Faktanya, adapun zat pelarut yang digunakan dalam cairan vape adalah propilen glikol (PG), bukan PEG dan EG. Pakar Toksokologi, dr. Shoim Hidayat menjelaskan bahwa potensi vape bisa menyebabkan gagal ginjal sangat kecil.
Menurutnya PG punya tingkat bahaya yang sangat rendah sehingga efek sampingnya tidak signifikan. Ia menambahkan PG juga umum digunakan tidak hanya untuk obat, tetapi juga makanan, kosmetik, dan keperluan industri lainnya.
Saat ini kasus gagal ginjal akut sedang dalam penyelidikan ilmiah di bawah Kementerian Kesehatan dan Badan Pengawas Obat dan Makanan. Pemerintah sedang mencari tahu penyebab pasti dari kasus gagal ginjal yang terjadi di Indonesia.
Risiko Kesehatan
Perbandingan risiko antara vape dan rokok bukanlah perbincangan baru. Banyak penelitian telah dilakukan untuk memberikan bukti bahwa vape tergolong lebih rendah risiko dibandingkan rokok konvensional, seperti penelitian dari Royal College of Physicians London pada 2016 yang menyatakan bahwa sejauh ini vape dinilai punya kandungan yang lebih rendah risiko karena tidak menghasilkan TAR serta tanpa zat kimia yang menyebabkan kanker.
Studi The National Academics of Science Engineering Medicine pada 2018 malah sudah membuktikan bahwa vape merupakan gerbang untuk berhenti merokok bagi orang dewasa. Selain kadar kimia yang lebih rendah, menggantikan rokok dengan vape juga sudah terbukti dapat mengurangi risiko kesehatan organ secara signifikan.
Adiksi Pada Vape
Studi yang dilakukan oleh Research Square LLC pada pengguna vape dan rokok di Amerika Serikat membuktikan bahwa vape memiliki potensi penyalahgunaan lebih rendah daripada rokok konvensional. Tidak hanya itu, penelitian Research Square LLC juga menunjukkan bahwa kemungkinan individu mengalami kecanduan terhadap vape jauh lebih kecil dibandingkan dengan individu yang menggunakan rokok konvensional.
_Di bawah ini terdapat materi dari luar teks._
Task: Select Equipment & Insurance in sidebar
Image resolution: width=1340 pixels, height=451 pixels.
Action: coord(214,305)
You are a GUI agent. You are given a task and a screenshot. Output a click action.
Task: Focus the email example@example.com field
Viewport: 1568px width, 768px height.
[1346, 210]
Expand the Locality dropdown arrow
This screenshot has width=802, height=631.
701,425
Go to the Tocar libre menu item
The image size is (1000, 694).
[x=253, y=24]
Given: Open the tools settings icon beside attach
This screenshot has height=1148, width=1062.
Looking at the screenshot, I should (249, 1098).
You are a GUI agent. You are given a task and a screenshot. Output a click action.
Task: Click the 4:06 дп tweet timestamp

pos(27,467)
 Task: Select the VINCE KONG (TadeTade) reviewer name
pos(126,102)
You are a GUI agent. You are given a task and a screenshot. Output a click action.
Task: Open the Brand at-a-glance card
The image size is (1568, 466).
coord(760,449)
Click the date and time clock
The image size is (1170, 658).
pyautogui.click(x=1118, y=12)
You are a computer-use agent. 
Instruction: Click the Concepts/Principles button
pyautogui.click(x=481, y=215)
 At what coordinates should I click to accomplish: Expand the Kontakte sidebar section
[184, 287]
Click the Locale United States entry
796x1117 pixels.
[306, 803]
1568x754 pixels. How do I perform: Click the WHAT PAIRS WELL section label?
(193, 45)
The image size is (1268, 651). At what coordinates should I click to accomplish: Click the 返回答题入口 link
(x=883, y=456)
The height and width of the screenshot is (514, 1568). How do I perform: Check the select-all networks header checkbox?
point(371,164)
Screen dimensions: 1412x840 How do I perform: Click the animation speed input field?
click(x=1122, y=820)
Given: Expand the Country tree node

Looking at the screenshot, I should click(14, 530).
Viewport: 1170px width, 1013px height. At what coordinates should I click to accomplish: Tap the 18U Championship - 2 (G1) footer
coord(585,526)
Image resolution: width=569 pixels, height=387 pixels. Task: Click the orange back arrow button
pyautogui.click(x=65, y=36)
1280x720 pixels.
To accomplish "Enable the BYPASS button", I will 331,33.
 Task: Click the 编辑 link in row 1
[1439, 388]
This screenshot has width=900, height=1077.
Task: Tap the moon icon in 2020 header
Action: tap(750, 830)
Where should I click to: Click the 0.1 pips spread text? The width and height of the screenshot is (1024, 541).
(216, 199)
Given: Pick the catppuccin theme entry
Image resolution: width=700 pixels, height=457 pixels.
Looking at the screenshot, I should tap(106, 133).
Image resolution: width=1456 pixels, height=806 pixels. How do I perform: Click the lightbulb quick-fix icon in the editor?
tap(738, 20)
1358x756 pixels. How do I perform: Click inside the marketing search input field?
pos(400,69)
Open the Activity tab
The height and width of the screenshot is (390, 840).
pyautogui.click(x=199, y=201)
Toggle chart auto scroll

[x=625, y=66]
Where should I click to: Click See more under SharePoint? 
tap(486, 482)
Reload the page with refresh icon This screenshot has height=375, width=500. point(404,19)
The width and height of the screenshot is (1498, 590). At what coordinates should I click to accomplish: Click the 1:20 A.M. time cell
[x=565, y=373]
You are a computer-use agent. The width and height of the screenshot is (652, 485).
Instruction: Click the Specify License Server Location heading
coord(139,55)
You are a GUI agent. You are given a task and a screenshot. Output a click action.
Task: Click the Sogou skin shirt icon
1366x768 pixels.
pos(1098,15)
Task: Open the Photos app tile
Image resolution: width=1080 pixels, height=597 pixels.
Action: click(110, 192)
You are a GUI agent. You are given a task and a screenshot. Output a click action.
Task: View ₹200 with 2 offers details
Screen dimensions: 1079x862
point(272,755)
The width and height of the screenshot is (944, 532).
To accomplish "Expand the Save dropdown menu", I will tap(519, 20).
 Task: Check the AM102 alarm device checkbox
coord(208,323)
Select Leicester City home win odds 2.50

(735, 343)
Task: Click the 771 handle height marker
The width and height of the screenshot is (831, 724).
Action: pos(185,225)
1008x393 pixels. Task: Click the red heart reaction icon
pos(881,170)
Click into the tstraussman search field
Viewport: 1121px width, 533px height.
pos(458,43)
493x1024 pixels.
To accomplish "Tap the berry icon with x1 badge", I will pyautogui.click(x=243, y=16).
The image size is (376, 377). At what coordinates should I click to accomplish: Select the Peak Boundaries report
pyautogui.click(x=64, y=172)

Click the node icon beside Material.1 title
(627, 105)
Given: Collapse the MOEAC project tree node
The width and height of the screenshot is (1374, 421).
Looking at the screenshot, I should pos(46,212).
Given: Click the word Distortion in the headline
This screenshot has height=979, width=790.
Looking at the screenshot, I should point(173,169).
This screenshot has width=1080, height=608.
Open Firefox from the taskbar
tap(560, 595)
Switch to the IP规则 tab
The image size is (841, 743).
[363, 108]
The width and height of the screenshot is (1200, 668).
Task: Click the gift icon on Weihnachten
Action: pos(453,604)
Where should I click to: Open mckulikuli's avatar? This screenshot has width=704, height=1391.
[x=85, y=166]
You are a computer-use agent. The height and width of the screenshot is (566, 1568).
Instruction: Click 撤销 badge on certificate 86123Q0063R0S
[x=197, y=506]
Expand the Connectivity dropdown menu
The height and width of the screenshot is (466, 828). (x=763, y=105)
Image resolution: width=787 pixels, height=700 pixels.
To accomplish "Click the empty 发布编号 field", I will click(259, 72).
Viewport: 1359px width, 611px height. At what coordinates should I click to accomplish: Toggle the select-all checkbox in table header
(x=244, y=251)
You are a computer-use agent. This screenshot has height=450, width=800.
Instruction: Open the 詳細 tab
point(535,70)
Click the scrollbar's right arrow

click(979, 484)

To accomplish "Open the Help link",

Penelitian yang diterbitkan pada 2022 itu juga mendukung argumen bahwa vape terbukti lebih efektif dalam membantu mengurangi kebiasaan merokok, bahkan lebih efektif dibandingkan dengan produk seperti nikotin patch yang digunakan pada kulit dan permen karet nikotin.
Asap Vape
Mengacu dari penelitian yang dilakukan oleh National Center for Biotechnology Information di Amerika Serikat menjelaskan bahwa hasil emisi vape memiliki kadar bahan kimia yang lebih sedikit ketimbang dengan asap rokok.
Emisi asap rokok juga bertahan lebih lama dibandingkan dengan vape (sekitar 20-40 menit), sedangkan aerosol vape akan menghilang dalam kurun waktu kurang dari 2 menit. Sejauh ini menurut National Health Service UK, belum ada bukti kuat bahwa aerosol vape dapat membahayakan orang di sekitar Ahli toksikologi Universitas Airlangga Shoim Hidayat juga membeberkan bahwa kandungan vape lebih rendah risiko ketimbang dengan rokok konvensional.
Shoim menjelaskan bahwa kandungan TAR (Total Aerosol Residue) yang biasa ditemukan pada rokok, tidak terdapat dalam vape. Proses pemanasan yang terjadi pada vape tidak menghasilkan asap dan memiliki risiko 90 persen lebih rendah daripada rokok.